Stated exercise
Tally how many lines in the data below contain the word "perform". Reply with the number alone.

--- Dataset ---

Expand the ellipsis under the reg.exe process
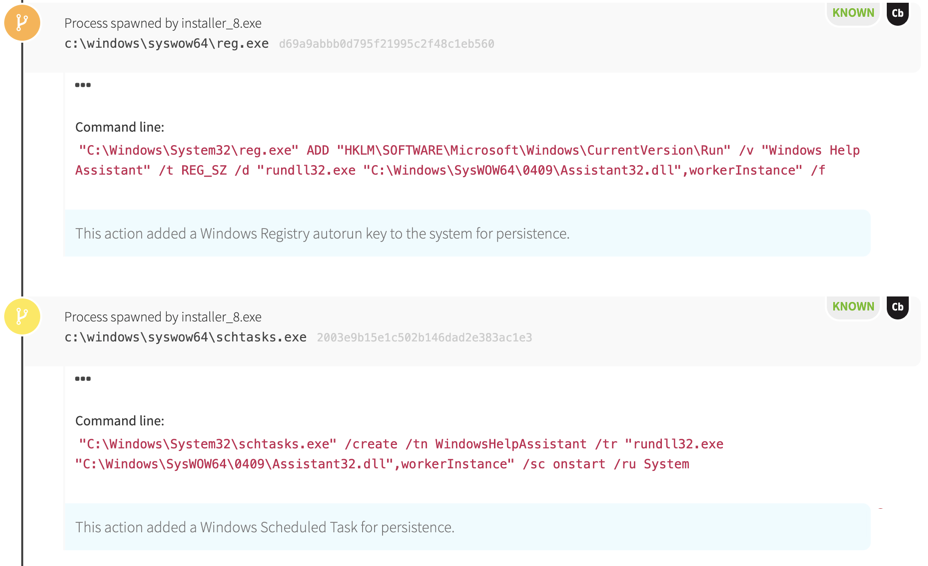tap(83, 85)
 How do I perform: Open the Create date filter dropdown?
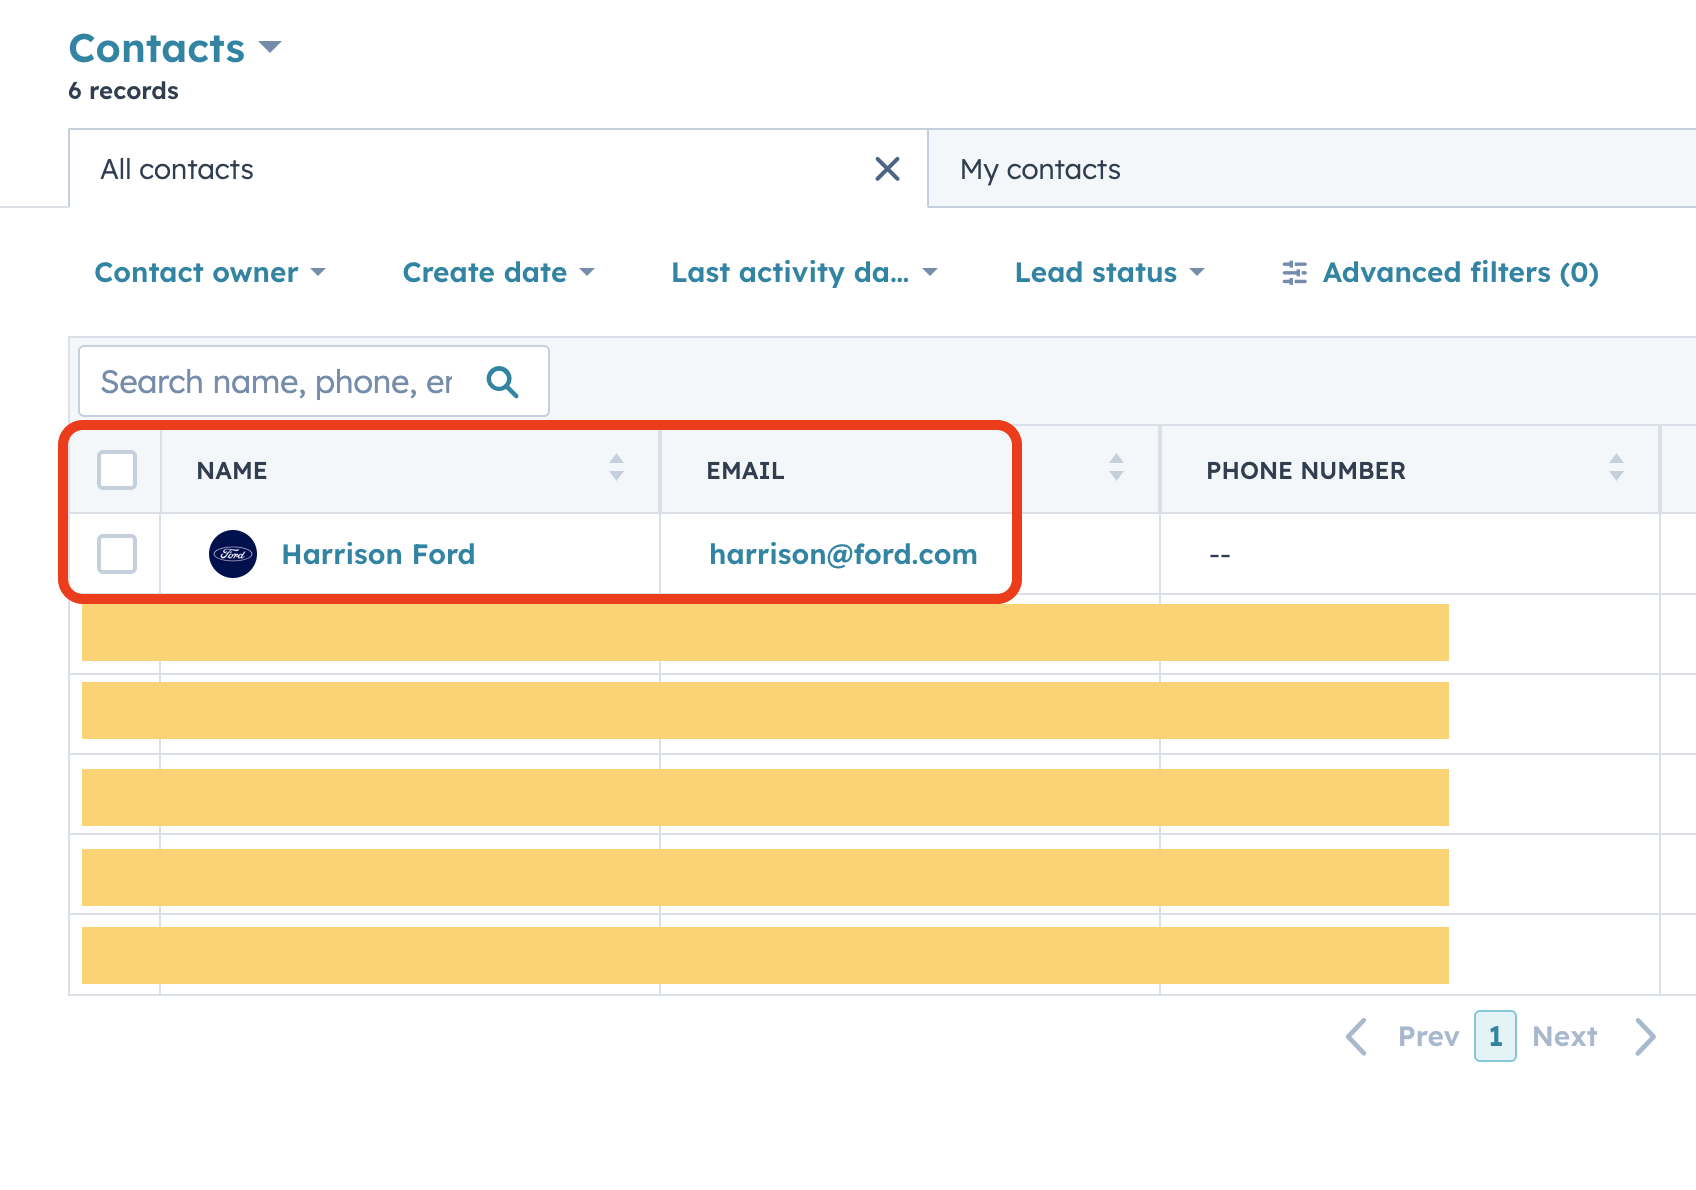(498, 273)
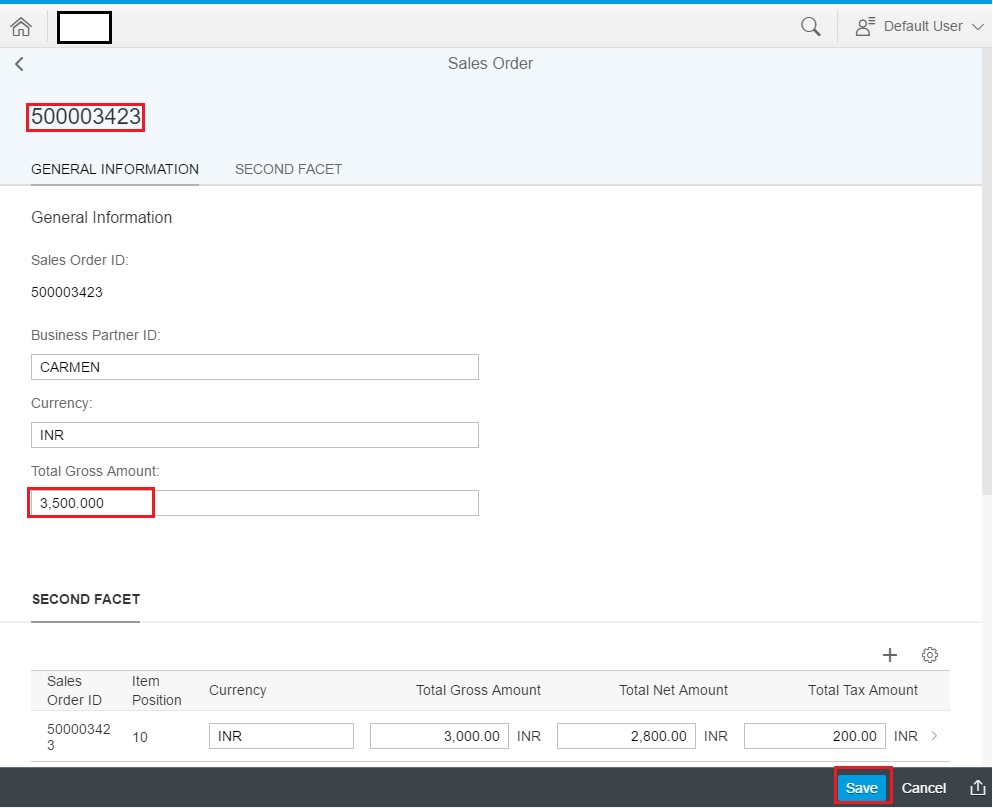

---
--- Dataset ---

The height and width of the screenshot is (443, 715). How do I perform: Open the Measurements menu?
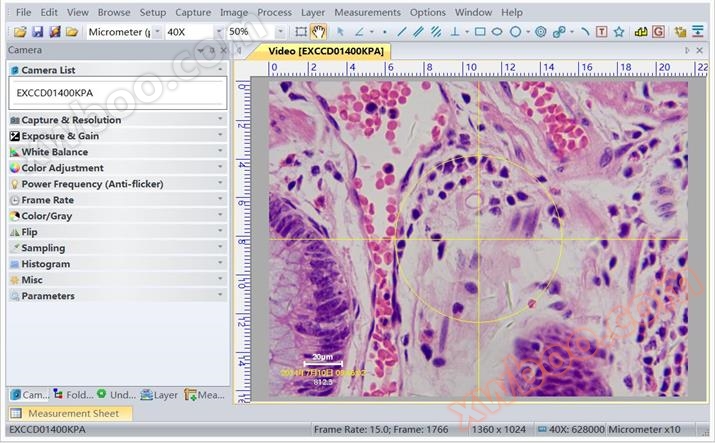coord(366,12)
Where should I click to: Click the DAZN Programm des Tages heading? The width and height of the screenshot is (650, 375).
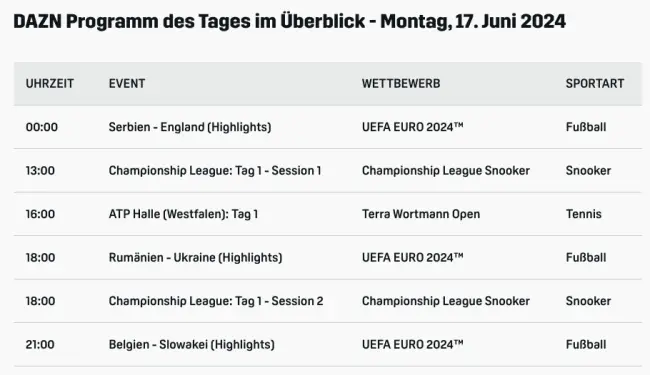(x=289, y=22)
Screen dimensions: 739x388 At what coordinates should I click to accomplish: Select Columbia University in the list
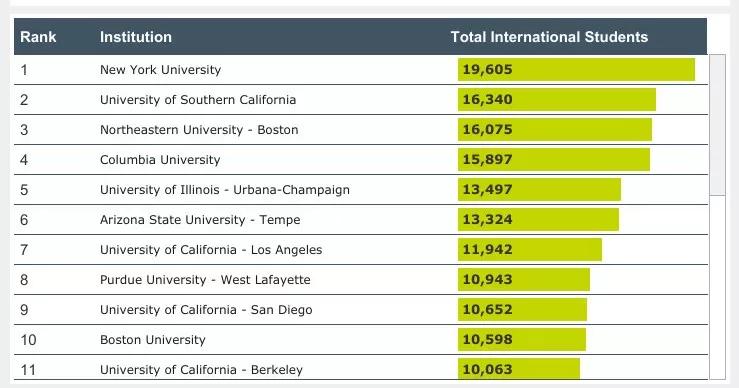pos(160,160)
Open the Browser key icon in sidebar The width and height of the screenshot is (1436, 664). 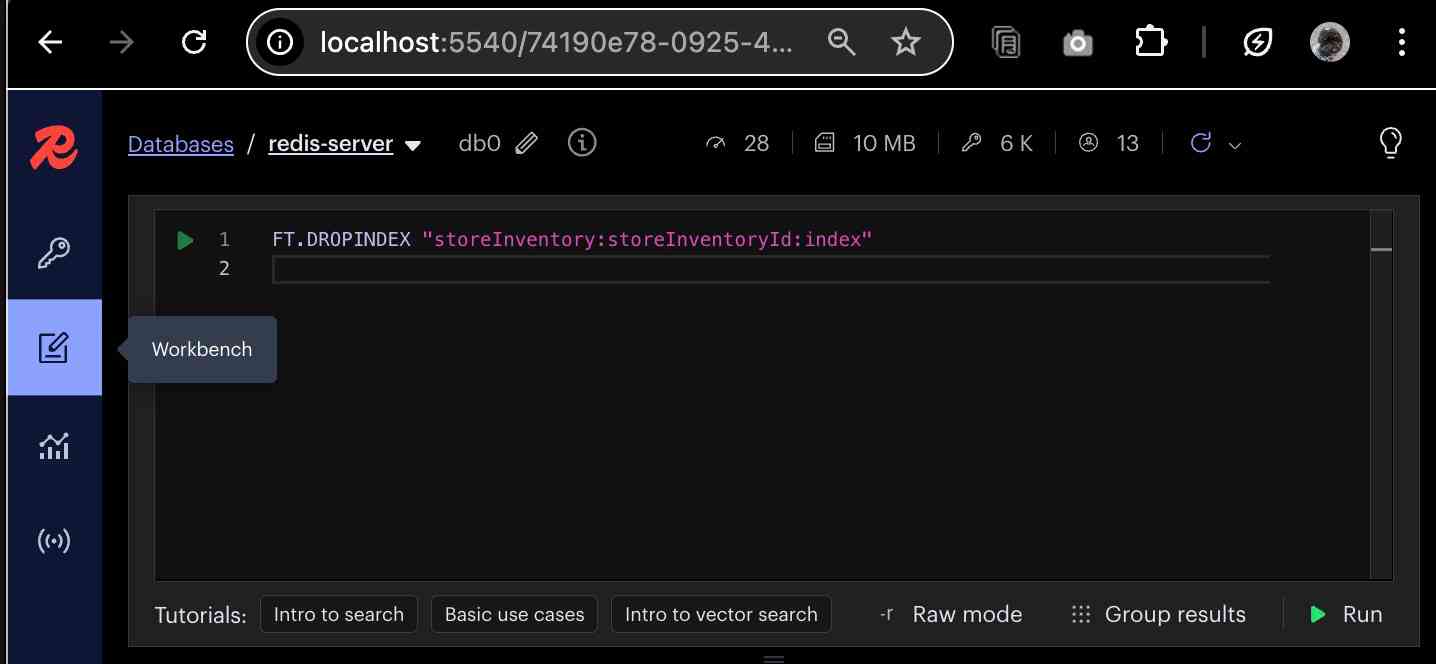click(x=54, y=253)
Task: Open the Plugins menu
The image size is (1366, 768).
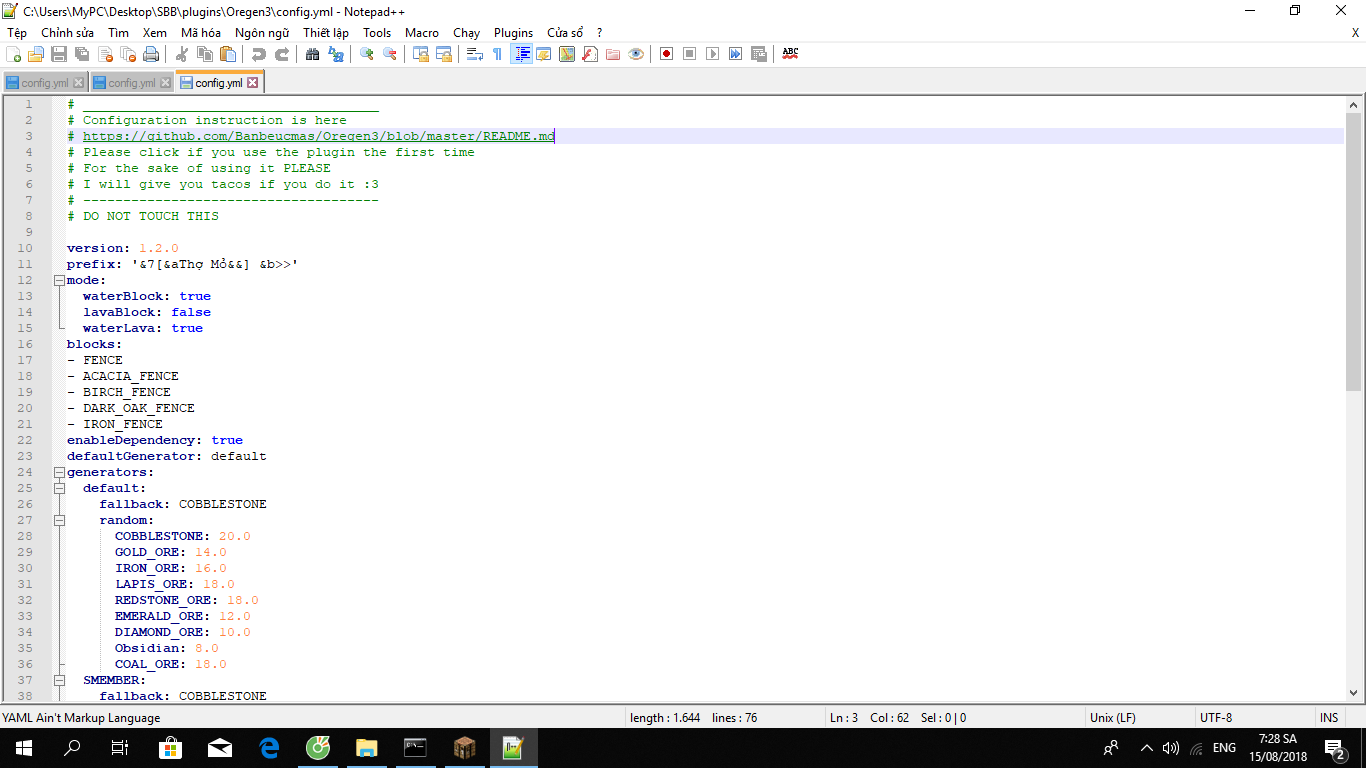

---
--- Dataset ---

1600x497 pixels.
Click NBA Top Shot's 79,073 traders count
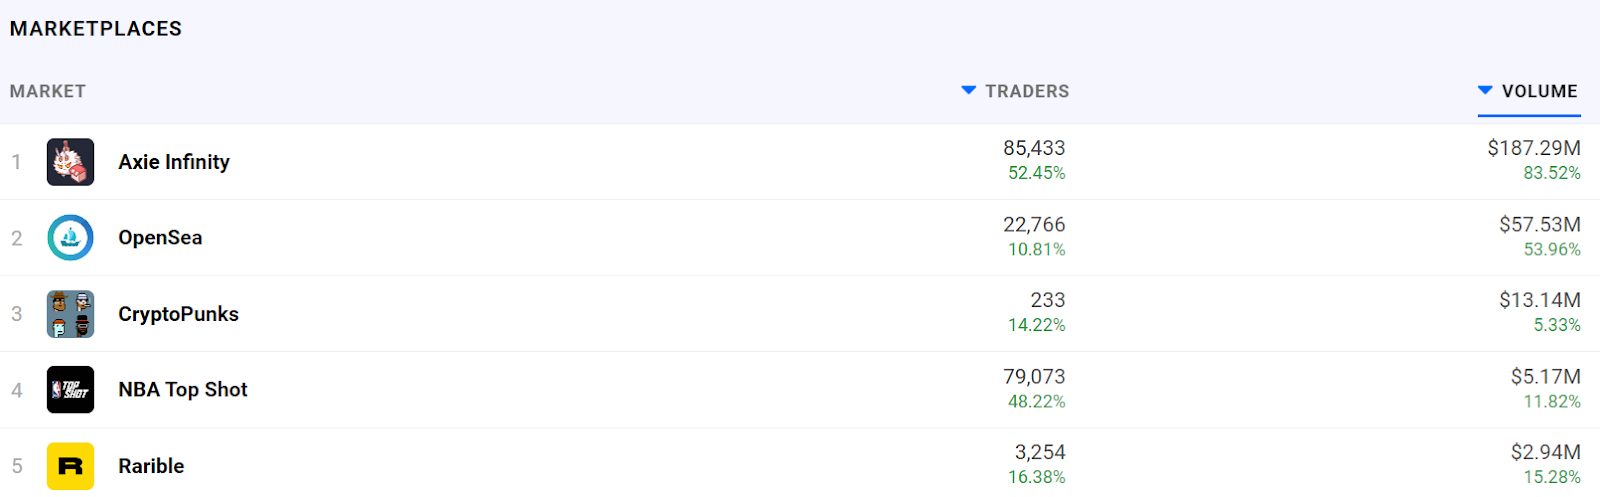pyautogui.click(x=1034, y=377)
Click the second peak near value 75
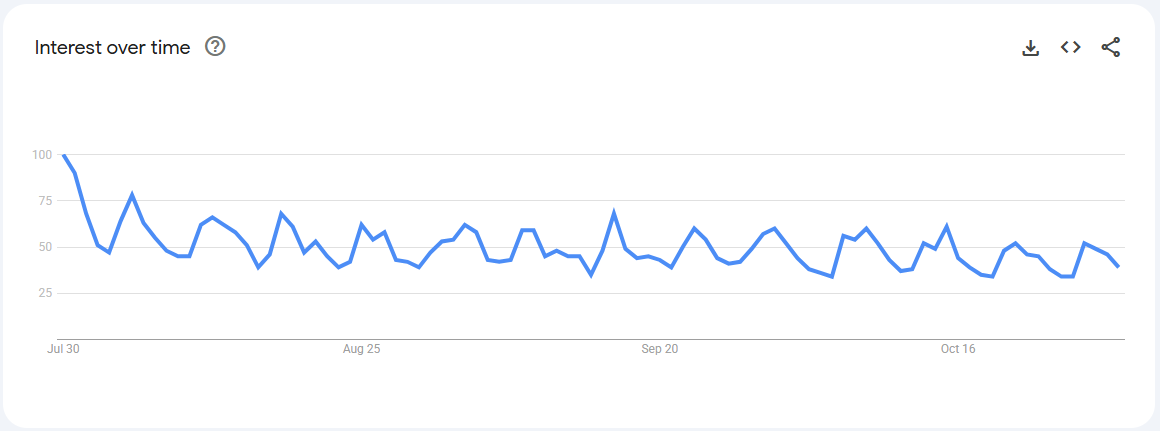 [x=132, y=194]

---

Task solution
2